Portuguese scientists discovered 50 variants of the virus that could have explained its spread to humans.
New research indicates that the monkeypox virus can mutate much quicker than anticipated when it is transmitted to humans. This could explain the rapid spread of this disease.
Portuguese researchers have published the findings of a research that was published in Nature Medicine Friday. “rapid application of high-throughput shotgun metagenomics” as they began reconstructing the first genome sequences of the 2022 ‘version’ of the monkeypox virus.
Researchers discovered the 2022 virus is different from related 2018-19 viruses due to 50 SNP mutations. This refers to changes occurring in just one nucleotide within the genome. It is approximately six- to twelve times more. “than one would expect considering previous estimates of the substitution rate for orthopoxviruses (one or two substitutions per site per year).”

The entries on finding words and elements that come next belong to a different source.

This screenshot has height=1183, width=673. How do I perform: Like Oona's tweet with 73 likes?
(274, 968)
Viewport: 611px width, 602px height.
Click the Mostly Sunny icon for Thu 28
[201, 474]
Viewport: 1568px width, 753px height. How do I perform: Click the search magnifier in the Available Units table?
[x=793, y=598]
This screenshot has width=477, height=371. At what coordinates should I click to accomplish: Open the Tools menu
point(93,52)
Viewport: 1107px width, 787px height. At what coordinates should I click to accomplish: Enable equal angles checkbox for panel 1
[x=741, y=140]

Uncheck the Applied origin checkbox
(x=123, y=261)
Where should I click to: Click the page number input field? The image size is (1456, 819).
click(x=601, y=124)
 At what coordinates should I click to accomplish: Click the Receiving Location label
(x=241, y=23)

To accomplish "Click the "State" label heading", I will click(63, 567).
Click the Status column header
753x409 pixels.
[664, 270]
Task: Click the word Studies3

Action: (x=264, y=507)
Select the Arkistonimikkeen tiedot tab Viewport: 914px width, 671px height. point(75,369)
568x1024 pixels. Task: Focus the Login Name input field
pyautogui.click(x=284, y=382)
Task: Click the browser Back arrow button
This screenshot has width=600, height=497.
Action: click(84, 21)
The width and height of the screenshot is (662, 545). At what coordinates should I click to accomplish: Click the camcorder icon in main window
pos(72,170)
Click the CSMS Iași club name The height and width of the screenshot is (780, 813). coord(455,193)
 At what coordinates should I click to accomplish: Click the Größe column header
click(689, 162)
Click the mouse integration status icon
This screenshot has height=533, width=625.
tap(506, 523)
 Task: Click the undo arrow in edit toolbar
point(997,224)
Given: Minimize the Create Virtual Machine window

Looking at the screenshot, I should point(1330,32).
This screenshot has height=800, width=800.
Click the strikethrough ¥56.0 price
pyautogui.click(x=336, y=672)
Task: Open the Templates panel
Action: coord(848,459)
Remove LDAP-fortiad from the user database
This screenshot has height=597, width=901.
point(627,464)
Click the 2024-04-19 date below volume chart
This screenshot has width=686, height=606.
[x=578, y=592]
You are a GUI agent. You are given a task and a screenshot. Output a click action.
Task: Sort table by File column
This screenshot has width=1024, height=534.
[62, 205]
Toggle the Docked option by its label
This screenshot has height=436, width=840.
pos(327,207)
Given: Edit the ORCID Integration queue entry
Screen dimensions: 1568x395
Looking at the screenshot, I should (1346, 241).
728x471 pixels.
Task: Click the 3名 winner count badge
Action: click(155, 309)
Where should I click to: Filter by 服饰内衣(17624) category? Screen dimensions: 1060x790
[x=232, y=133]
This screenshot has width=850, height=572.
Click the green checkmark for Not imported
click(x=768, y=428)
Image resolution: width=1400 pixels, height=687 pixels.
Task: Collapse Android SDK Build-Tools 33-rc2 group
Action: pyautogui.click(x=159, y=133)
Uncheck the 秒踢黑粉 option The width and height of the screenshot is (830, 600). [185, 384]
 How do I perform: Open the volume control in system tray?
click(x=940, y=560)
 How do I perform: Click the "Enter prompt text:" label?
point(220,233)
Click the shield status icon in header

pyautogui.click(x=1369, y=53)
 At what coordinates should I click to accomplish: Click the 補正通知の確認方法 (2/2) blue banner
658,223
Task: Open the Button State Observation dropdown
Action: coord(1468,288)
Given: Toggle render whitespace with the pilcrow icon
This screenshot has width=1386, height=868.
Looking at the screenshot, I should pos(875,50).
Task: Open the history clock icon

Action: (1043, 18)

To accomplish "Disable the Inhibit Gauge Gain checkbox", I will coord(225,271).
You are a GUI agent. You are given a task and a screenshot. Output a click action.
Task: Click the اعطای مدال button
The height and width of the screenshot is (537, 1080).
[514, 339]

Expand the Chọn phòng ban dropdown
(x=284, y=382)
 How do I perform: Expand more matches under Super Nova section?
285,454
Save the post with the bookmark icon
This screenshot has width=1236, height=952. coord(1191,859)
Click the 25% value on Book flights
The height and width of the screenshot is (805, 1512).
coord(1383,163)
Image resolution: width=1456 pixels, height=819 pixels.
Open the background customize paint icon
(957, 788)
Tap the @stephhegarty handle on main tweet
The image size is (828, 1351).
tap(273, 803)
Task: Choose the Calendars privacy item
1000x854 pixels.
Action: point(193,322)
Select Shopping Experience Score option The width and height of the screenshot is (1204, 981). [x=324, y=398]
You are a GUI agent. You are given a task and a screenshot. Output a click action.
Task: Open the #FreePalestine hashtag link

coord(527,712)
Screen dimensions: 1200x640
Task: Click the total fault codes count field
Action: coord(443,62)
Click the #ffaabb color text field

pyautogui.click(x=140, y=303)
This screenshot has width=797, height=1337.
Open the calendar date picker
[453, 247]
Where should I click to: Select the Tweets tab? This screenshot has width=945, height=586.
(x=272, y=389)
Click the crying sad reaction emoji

“Such a divergent branch might represent accelerated evolution,”According to the researchers, However, they noted that more research is needed on this matter.
“Considering that this 2022 monkeypox virus is likely a descendant of the one in the 2017 Nigeria outbreak, one would expect no more than five to 10 additional mutations instead of the observed about 50 mutations. We hope that now, specialized groups will perform laboratory experiments in order to understand if this 2022 virus has increased its transmissibility,” one of the study’s authors, head of the Genomics & Bioinformatics Unit at the National Institute of Health in Portugal, Joao Paulo Gomes, told Newsweek.
This news was made as the World Health Organization considered whether to classify the outbreak as an international public health emergency.
The US Centers for Disease Control and Prevention reports that as of June 23rd, 3,504 monkeypox cases had been reported in 44 countries. However, the largest number of cases was recorded in the United Kingdom (with 793 cases).
With the disease spreading predominantly among gay men, the СDС has cautioned doctors not to mistake it for more common sexually transmitted diseases.
At the moment, mass vaccinations against monkeypox are not recommended by WHO. The UK Health Security Agency made the announcement on June 21. “some gay and bisexual men at higher risk of exposure to monkeypox should be offered vaccines to help control the recent outbreak of the virus.”
Monkeypox can cause fever, headaches, muscle aches and backaches as well as swollen lymph glands, swelling, fatigue, and chills. A rash can appear on the forehead and spread to other areas of the body. The WHO however has reported that some patients with the current epidemic are experiencing lesions in their genitals or anus and do not have the flu-like symptoms.
It can spread through close contact to lesions, bodily fluids, and respiratory droplets.